Hello everyone,
We’re here to report back on our first prototype test with Collabberry and RnDAO.
Collabberry was born from the RnDAO’s fellowship program, and they’ve been our first supporters, partners, and mentors. Compensation is a very relevant problem to RnDAO as well, as they struggle with it and have done a lot of research, and designed their own system, which Collabberry learned a lot from.
It was a great milestone for us, to have our first prototype tested and potentially in future implemented by the RnDAO team.
The way it all started was that in Collabberry we were working on a prototype and wireframes for the model, when a team member of RnDAO reached out, looking for some input as he was trying to solve some of the problems with their compensation model.
We quickly pinpointed some of the problems that Collabberry solves by design and decided to put the effort into building a fully functioning compensation tool, instead of a clickable prototype. We use very much centralized but out-of-the-box tools, such as Google Sheets, Google Forms, and Discord, but with that we managed to develop a fully functioning prototype.
The nature of Startups and early-stage projects is inevitably dynamic and flexible, and there’s a need for a compensation model that is as well. Negotiation and lack of transparency lead to unfairness in the team and inevitably bring tension to the team. Founders spend a tremendous amount of time doing admin related to salaries and equity packages, trying to measure value and managing the team, to make sure that everyone delivers on their promises, and dealing with legal entities for all of this to work.
Collabberry aims to bring decentralization and trust in this process, by allowing the team to measure the value brought, through peer-to-peer assessment, and introduce dynamic ownership, so that a contributor can be dynamically and on-the-go compensated with team points, rewarded for the value they brought month by month.
We aim to create a collaborative environment with aligned incentives and fair compensation.
Collabberry’s compensation is based on an agreement between the organization and the contributor, a peer-to-peer assessment process for measuring value, and an algorithm with an outcome of a compensation package with monetary and ownership components, to reward everyone, ensuring all their essential needs are covered.
The first input of Collabberry’s algorithms is the agreement that the contributor has with the organization. This agreement can be reached by putting up a proposal, in the DAO world, or through a standard process of communication between the contributor and founder.
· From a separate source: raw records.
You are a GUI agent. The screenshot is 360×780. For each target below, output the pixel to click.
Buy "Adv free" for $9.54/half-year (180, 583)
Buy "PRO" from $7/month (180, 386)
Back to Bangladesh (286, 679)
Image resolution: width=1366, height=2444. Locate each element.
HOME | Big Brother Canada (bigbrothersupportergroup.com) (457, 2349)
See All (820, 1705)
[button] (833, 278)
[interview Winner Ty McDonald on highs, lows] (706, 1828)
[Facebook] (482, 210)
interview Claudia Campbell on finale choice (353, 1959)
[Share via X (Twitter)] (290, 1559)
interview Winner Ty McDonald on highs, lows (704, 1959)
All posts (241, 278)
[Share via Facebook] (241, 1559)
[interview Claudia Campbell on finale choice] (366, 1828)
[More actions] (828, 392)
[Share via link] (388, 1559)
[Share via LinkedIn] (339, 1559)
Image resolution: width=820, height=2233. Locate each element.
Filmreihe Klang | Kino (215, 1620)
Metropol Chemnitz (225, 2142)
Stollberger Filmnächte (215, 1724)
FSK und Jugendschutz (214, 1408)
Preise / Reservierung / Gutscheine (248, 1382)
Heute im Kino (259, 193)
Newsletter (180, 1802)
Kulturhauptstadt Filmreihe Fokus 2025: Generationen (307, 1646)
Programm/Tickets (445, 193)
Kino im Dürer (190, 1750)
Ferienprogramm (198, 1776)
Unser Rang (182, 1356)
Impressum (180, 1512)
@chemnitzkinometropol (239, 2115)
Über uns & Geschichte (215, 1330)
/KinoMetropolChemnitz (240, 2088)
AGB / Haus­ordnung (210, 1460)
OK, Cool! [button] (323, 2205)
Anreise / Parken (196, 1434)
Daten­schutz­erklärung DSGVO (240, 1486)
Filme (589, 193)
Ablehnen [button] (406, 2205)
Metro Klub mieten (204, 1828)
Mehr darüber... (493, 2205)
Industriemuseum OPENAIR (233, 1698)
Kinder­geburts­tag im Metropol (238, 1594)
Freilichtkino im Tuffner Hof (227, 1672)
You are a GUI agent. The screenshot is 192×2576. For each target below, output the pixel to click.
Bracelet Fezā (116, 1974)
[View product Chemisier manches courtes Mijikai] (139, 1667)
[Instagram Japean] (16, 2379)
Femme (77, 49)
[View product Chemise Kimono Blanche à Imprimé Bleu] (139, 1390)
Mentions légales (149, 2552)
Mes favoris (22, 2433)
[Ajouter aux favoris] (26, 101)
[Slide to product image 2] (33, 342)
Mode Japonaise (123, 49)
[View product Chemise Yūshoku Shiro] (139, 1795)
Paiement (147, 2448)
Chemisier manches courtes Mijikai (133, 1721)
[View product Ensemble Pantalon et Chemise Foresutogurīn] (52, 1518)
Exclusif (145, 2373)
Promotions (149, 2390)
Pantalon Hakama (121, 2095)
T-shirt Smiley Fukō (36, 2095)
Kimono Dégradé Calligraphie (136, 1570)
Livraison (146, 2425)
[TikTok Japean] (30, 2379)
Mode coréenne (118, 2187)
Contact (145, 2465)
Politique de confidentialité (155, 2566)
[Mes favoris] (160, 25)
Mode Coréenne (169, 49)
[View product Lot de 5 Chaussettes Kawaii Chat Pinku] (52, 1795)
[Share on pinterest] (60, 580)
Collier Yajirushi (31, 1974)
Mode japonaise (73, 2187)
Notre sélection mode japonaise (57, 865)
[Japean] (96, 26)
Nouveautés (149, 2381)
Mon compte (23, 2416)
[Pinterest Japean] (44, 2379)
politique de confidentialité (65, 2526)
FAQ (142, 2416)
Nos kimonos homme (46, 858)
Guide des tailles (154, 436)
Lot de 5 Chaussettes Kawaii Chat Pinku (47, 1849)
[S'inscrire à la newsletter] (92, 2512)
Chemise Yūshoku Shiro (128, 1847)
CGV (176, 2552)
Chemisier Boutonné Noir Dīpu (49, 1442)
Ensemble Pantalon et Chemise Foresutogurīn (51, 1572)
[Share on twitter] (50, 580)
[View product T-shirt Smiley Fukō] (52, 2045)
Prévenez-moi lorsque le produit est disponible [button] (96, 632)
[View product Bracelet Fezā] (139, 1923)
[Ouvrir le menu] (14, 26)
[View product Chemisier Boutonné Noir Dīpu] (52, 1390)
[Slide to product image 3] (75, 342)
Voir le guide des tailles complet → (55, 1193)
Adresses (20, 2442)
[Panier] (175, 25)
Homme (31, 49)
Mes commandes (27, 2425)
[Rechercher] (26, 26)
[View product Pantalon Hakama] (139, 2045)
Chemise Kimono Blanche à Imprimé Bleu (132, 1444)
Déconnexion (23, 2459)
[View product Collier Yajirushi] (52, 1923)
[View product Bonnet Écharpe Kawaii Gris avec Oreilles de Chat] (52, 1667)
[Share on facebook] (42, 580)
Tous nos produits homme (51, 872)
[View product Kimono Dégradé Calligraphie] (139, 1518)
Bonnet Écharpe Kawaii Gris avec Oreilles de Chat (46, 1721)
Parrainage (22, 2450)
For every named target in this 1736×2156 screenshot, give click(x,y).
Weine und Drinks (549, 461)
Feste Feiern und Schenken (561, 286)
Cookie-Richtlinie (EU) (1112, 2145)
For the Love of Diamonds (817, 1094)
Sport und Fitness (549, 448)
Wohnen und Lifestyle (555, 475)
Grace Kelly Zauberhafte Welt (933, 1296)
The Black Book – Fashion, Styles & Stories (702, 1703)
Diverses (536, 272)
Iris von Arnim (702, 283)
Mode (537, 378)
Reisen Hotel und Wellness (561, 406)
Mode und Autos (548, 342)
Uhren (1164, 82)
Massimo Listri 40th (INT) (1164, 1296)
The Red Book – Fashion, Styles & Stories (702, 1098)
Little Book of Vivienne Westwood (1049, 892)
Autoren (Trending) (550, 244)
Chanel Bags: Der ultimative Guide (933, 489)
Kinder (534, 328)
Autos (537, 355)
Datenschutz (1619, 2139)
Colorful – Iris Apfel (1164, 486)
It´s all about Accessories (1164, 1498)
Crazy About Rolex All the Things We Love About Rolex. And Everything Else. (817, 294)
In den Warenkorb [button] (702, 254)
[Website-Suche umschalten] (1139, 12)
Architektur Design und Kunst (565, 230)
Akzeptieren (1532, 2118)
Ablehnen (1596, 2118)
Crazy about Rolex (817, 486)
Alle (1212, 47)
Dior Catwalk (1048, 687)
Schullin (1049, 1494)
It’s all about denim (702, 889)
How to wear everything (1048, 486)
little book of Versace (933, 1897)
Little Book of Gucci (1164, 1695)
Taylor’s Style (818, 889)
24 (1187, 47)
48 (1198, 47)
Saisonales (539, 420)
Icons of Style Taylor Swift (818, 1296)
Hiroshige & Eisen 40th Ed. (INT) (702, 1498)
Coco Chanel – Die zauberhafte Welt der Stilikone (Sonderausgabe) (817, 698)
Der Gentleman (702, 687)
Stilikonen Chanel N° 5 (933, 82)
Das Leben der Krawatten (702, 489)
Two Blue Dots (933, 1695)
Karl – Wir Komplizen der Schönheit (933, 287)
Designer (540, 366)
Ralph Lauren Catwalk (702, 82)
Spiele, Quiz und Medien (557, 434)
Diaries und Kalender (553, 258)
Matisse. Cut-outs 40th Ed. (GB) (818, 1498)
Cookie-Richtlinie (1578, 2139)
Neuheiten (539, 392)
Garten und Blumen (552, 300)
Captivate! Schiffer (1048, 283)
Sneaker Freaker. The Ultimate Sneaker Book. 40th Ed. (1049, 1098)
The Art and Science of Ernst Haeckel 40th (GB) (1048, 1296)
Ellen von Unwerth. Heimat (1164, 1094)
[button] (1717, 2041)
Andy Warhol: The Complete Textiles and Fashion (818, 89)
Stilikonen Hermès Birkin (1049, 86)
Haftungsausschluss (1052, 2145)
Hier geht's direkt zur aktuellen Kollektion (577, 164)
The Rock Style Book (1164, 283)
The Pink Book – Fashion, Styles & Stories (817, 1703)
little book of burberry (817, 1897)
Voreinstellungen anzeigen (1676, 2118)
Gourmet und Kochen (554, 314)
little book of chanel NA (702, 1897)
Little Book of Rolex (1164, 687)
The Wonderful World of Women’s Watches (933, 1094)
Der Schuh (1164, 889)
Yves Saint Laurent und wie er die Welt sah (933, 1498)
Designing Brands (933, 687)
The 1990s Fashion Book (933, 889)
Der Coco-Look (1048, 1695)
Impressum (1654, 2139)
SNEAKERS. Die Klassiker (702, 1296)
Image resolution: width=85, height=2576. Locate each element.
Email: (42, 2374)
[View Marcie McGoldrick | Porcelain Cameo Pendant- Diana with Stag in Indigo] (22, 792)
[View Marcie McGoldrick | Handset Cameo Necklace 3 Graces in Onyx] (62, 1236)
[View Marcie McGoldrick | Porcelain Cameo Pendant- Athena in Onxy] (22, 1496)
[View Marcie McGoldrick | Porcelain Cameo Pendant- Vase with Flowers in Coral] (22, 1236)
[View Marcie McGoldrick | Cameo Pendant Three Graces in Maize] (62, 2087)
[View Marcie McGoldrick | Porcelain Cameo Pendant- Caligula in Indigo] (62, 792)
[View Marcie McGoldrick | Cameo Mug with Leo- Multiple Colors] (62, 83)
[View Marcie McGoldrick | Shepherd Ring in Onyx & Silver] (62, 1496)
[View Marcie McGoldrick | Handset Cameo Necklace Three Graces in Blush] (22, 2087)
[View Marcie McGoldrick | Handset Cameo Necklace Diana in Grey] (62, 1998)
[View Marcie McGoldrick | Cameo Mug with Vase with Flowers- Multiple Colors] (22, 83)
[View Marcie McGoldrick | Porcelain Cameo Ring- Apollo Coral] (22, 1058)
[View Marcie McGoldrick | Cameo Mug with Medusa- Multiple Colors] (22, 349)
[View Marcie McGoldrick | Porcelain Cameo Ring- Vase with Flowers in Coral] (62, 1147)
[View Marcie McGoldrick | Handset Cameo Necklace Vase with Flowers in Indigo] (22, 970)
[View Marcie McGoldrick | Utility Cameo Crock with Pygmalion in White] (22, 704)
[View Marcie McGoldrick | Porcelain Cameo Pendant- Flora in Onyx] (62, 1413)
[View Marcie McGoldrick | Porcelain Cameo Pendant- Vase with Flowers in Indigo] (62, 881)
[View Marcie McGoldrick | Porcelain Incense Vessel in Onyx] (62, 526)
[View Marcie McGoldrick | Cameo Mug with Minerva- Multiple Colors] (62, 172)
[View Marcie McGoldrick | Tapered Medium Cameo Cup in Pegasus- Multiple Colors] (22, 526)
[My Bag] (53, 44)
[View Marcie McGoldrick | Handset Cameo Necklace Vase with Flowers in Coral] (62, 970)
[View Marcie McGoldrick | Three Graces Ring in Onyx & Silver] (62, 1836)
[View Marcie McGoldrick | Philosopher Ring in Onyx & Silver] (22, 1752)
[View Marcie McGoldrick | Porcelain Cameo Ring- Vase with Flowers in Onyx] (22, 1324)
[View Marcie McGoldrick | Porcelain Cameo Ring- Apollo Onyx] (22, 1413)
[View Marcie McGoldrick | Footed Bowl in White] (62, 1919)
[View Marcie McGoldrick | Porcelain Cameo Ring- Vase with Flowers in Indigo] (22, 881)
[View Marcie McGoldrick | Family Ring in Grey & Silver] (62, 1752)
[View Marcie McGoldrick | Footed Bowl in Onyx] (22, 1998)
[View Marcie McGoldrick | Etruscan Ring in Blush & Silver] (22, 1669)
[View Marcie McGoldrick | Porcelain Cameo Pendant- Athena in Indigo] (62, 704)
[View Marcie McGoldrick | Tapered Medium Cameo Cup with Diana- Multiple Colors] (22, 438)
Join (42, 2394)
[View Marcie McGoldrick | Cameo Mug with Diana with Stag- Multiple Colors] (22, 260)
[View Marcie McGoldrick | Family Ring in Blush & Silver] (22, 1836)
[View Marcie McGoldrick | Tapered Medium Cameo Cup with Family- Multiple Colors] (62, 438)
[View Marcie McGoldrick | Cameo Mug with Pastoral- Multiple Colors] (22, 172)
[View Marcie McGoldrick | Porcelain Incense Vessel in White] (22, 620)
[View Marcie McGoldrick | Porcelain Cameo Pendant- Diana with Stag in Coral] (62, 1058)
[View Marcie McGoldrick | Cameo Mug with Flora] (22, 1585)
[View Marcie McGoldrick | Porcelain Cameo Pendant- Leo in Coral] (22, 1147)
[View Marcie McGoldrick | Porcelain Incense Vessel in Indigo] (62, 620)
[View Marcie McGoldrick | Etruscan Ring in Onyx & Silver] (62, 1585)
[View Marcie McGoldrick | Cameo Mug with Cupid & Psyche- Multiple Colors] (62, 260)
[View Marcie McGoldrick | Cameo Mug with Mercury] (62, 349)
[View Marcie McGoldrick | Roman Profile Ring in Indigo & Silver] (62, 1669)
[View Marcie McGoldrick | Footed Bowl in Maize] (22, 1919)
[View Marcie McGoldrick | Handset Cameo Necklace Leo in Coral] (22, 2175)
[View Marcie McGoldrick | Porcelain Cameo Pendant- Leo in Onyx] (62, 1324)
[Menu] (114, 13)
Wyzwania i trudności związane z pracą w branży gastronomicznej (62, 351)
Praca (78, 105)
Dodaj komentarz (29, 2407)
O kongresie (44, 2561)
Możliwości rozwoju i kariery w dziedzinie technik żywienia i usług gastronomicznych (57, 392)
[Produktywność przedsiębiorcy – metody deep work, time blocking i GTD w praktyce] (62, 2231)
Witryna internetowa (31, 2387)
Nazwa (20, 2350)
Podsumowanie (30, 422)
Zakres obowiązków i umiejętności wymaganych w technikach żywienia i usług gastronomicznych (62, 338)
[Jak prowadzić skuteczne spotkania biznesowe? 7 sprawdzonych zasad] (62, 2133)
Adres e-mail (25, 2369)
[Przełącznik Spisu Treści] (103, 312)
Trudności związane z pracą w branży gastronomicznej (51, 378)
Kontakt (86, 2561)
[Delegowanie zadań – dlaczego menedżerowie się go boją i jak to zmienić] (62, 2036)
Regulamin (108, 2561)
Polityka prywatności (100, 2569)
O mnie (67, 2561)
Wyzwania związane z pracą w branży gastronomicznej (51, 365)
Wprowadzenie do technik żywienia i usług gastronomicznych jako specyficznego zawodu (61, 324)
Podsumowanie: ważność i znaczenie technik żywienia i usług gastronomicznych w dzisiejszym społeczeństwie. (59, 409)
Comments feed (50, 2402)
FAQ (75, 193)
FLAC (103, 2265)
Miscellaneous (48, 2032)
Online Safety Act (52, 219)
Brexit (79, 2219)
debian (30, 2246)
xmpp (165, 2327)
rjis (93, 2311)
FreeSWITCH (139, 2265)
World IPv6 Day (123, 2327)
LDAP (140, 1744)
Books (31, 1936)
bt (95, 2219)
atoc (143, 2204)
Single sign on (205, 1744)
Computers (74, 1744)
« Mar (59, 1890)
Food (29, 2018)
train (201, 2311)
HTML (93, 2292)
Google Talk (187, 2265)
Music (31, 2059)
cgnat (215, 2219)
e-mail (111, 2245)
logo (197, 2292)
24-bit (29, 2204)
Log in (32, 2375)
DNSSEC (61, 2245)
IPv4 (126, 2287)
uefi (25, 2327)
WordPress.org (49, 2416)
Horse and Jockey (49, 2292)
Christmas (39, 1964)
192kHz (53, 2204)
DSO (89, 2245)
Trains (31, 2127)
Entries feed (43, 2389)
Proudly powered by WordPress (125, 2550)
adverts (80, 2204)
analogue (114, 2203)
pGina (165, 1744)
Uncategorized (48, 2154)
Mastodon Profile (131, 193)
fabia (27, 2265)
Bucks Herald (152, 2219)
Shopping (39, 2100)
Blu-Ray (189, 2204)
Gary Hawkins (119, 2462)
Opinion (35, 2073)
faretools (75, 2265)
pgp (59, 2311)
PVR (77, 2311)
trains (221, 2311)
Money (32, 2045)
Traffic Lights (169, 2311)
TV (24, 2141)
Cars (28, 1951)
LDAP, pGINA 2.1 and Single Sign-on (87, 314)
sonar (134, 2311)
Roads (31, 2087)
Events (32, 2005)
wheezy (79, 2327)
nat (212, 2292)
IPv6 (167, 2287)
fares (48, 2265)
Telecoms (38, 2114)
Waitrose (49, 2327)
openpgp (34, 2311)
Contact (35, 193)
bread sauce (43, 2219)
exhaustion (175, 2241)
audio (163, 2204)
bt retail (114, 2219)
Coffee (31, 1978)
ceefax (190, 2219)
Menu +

The parameters of this agreement are the following:
Market Rate
Monthly Commitment
Basic Income - minimum amount of FIAT that the contributor needs to cover their costs
In Collabberry we use the model we preach, so here’s an example of one of our contributor's proposal as an example:
In this case, our berry Cansy has a minimum fiat (Basic Income) of 0 because he’s financially sustainable and happy to work only for ownership of the project.
In Collabberry’s belief, measuring value top-down is a complicated, overwhelming and also unfair process. We believe in Wisdom of Crowds and letting contributors assess each other, to measure the value brought to the team.
However, one thing to consider is that not everyone in the team has the context or the skillset, to assess others, that haven’t actively worked with them this month. That’s why we let the contributors self-state and decide who to evaluate and who not to. If they haven’t worked with someone, they won’t assess them, which practically delegates their opinion power to the ones that have the context needed.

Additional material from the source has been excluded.